Working with the aerial robotics lab and some of the members involved in the project, I was able to create the first prototype of the Spark Wand. The reason why I call it that is because it uses a component called a Spark/Particle Photon. The Photon is a special Arduino-like micro-controller that has an integrated WiFi component that uses the same programming language as Arduino and has a bit more features like web-based development and browser-based testing. The primary reason I used this board was because of its convenient form factor. Its dimensions are 1.44 in. x 0.8 in. x 0.27 in. with headers on which is very convenient for making an easily-portable and lightweight controller/wand. However, the convenient form factor of the Spark/Particle Photon was only one of the things I was able to use to get a more convenient form factor for the controller itself.
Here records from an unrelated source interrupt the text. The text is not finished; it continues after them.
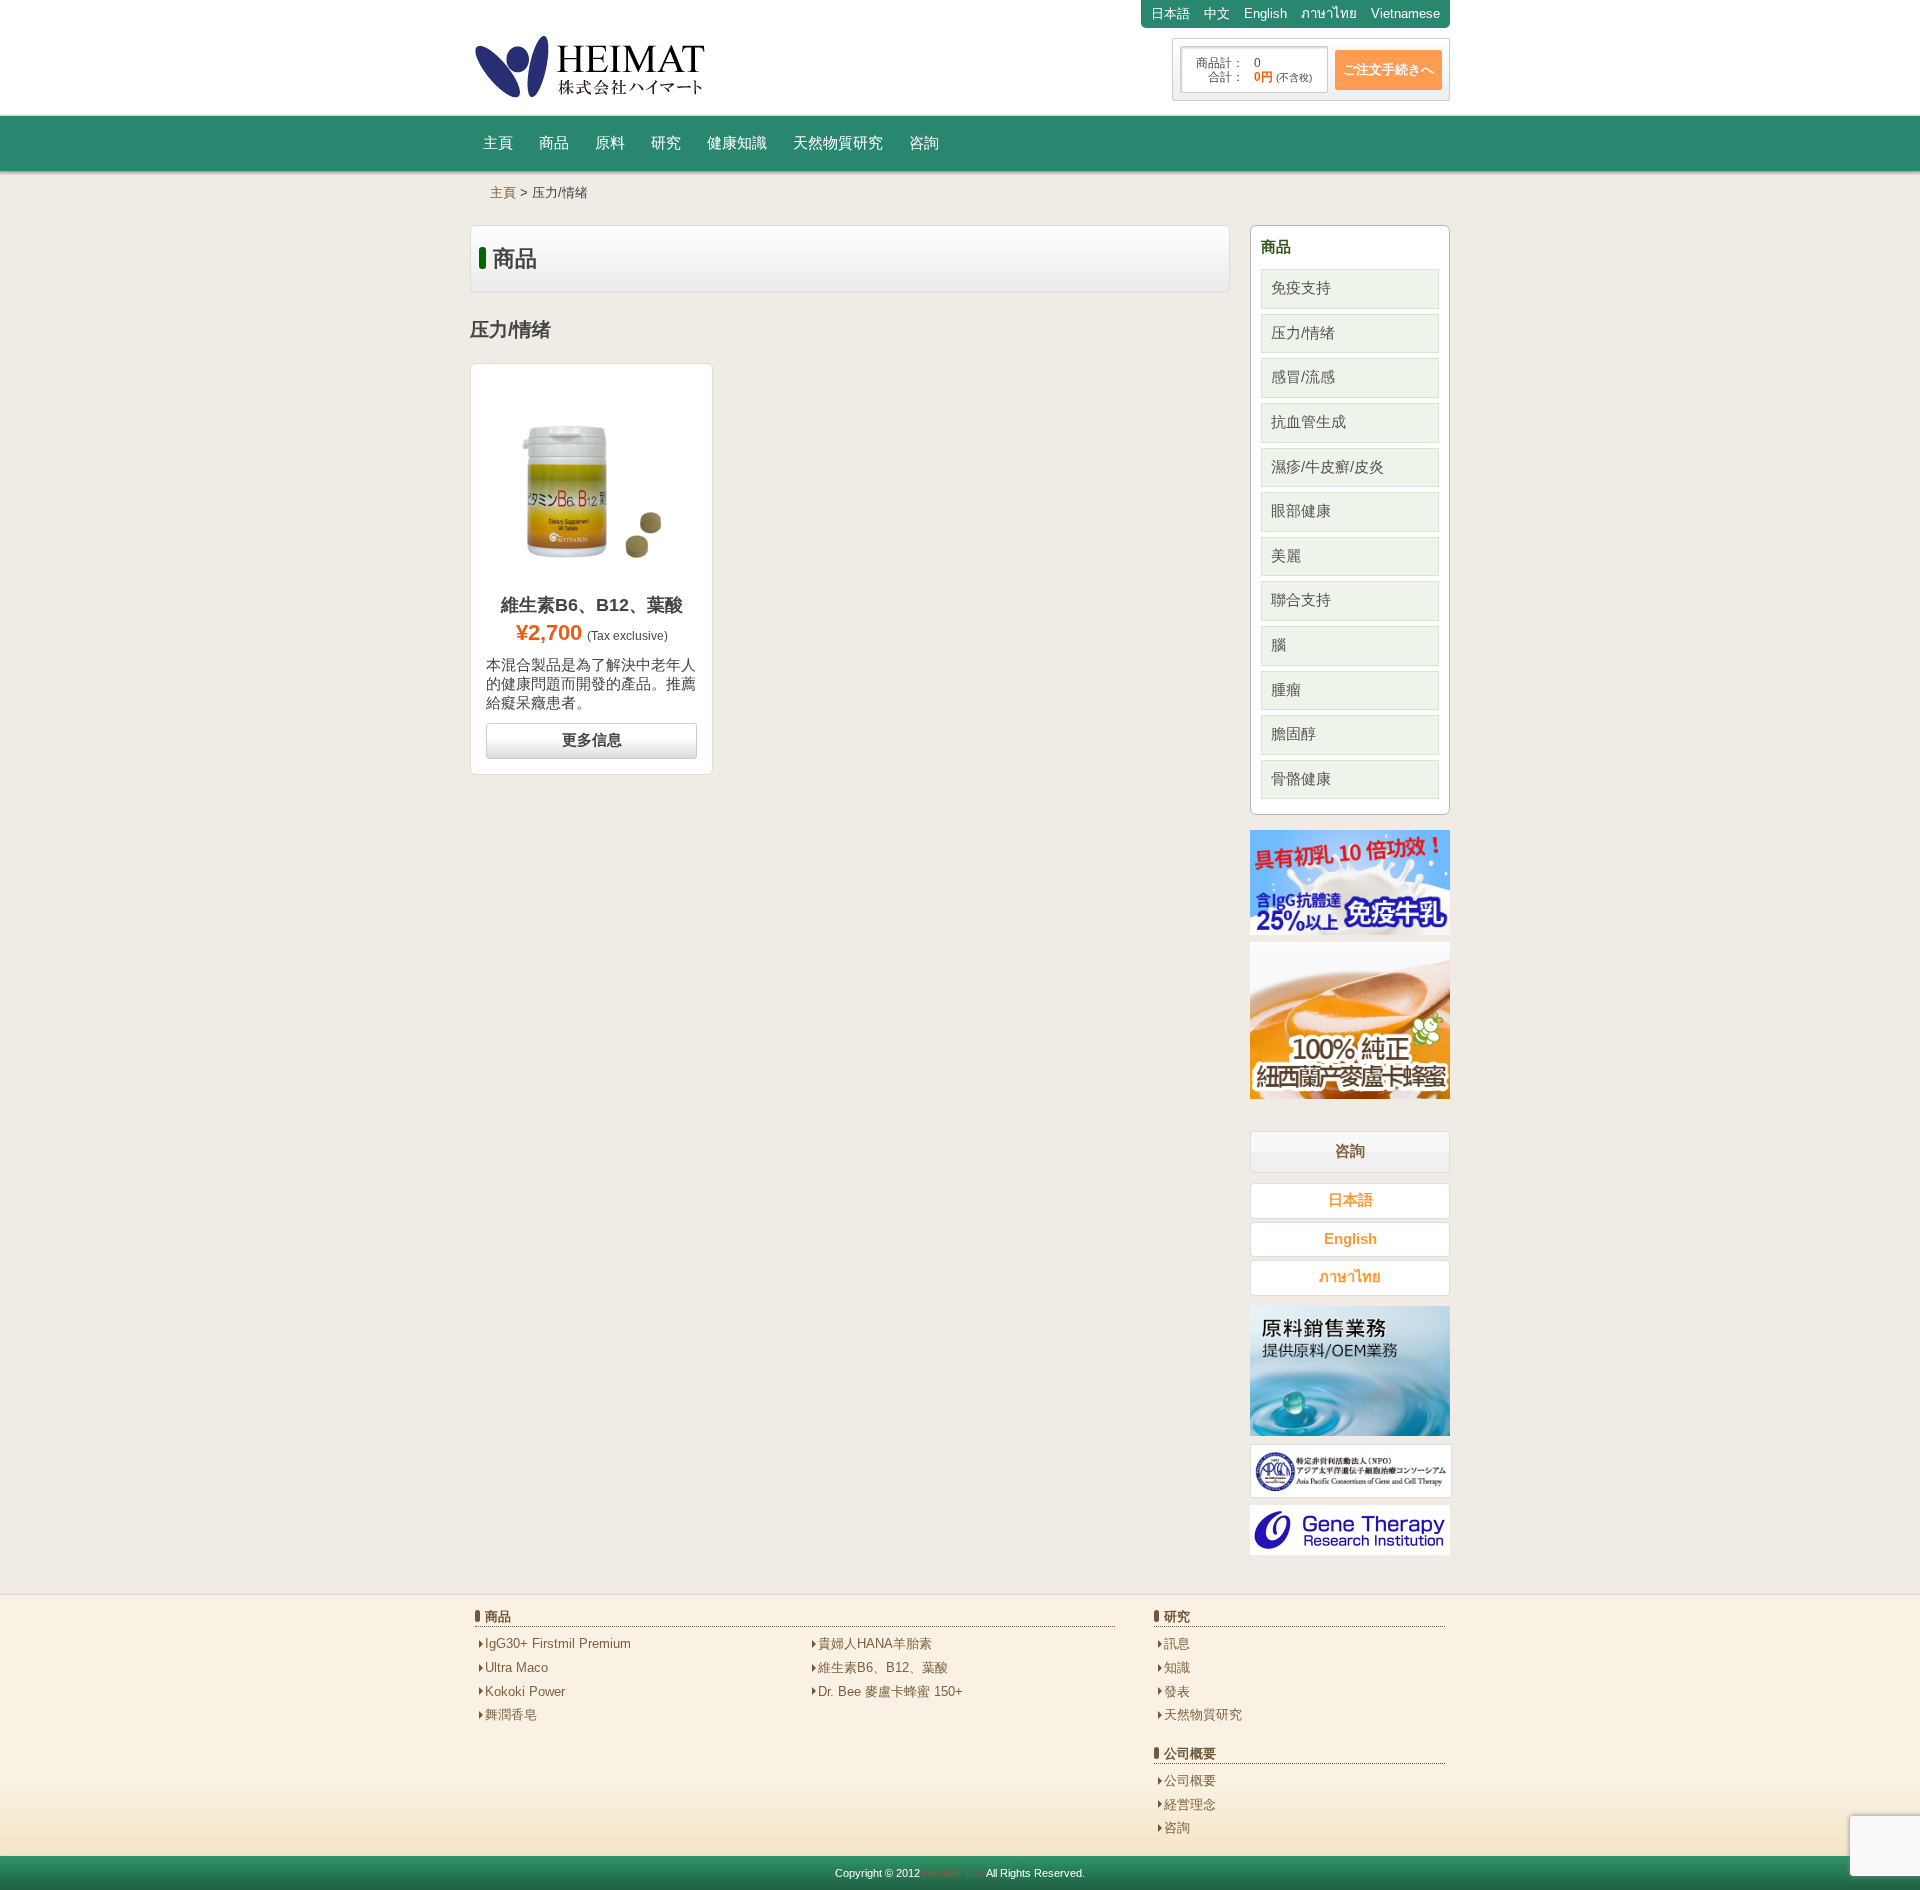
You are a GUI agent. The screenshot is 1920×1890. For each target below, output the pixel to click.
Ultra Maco (516, 1667)
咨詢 (924, 143)
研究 (666, 143)
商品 (554, 143)
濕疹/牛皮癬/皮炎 (1327, 467)
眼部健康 (1301, 511)
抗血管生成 (1308, 422)
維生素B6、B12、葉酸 (883, 1667)
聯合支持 (1301, 600)
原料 (610, 143)
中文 (1217, 13)
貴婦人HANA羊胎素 (875, 1643)
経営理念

The controller itself comes with 10 buttons and a laser button that relay information into a “dashboard” that is included with the development provided by Particle and also sends information through ROS. The Dashboard lets me monitor the signals, counts how many times they come in and also provide me information of the time the signal is received and gives a graphical representation of it. An example of what it looks like is shown below:
The wand is made to be comfortable, easy to use, and lightweight with no external wires or cables. The latency experienced with a system with even decent connection to WiFi not noticeable and provides reliable results. In this revision of the project, I primarily focused on getting the form factor much sleeker and comfortable. The noticeable changes are that there are no exposed wires. I was able to do this by shielding the robot with a 3D-printed case that housed all of the components, the buttons and let the photon exposed for feedback and access.
Some of the main features is an on/off switch that allowed for power control. A 1C LiPo battery in order to provide power with a sleek packaging. Personalized grippers to house the customized laser pointer in order provide space but keep the laser at a constant position. And a protoboard with all of the wires and buttons in one compact form factor.